Documentary Releases: God Knows Where I Am (2017) - Reviewed

Brother filmmaking team Todd and Jedd Wider first found their footing in the documentary film scene as regular producers on pictures such as Beyond Conviction and Taxi to the Dark Side before settling into helming one of their own pictures with the 2017 nonfiction piece God Knows Where I Am.  After a limited theatrical run, the film had its television premiere on the Public Broadcasting Service where everyone got a chance to see it.  Focusing on the bizarre and tragic story of Linda Bishop, a fifty-something woman found dead in her New England farmhouse with her lengthy diary left behind chronicling the woman’s descent into madness, God Knows Where I Am aims to dig deep into mental illness and the legal loopholes interfering with the woman’s own protection from herself. 

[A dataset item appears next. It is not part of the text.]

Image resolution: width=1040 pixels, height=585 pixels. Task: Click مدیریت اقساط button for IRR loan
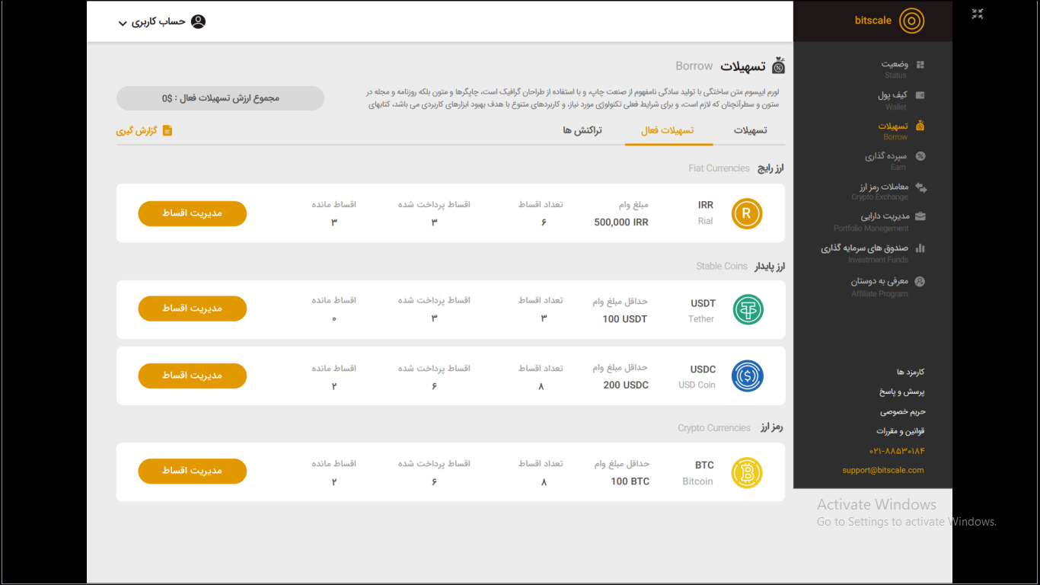(x=192, y=213)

Interspersing interviews with people who knew her personally with archival footage and still photographs amid her diary logs voiced by Lori Singer, the film is intended to be poignant and moving as the woman begins to lose her grip on reality.  However in the end the film proves to be frustrating when the Widers can’t seem to decide whether to answer all the questions it poses or wear their own arthouse pretensions on their sleeves.  For every piece of information included and dramatized thanks to the painterly camerawork by Gerardo Puglia which utilizes more various film stocks than Moonlight, God Knows Where I Am can’t help but point the camera at extended shots of trees, grass, apples and windowsills.  In other words, the film gets lost amid scenes of padded out fluff which don’t advance the story.  If you were to catch this on the PBS premiere, you might think you’ve stumbled onto a prescription drug commercial.

Yes the film does pose important questions about the gulf between independence and lacking the capacity to make rational decisions, with many curious insights into this woman’s behavior including living entirely on applies and rainwater when she wasn’t wallowing in religious hysteria.  And yet for all the details provided as a viewer I felt no more invested in her story or the tragedy of her plight than I did before viewing the picture.  Coming into it I expected to be moved in the ways like the works of Errol Morris or Andrew Jarecki, who have the uncanny ability to make you empathize fully with complete strangers.  Such wasn’t the case here, which tends to leave viewers remaining on the outside of this woman’s war within herself.

Years prior to the documentary, readers first became aware of the saga of Linda Bishop after the New Yorker’s article of the same name penned by staff writer Rachel Aviv.  Immensely well researched and written, it presents a wealth of information about how this woman went off the rails and met her end with no safety net to catch her.  Personally I’d recommend reading that think piece over viewing this documentary, which filters all of the still-gripping details of that read disappointingly through the prism of a saccharine Hallmark card.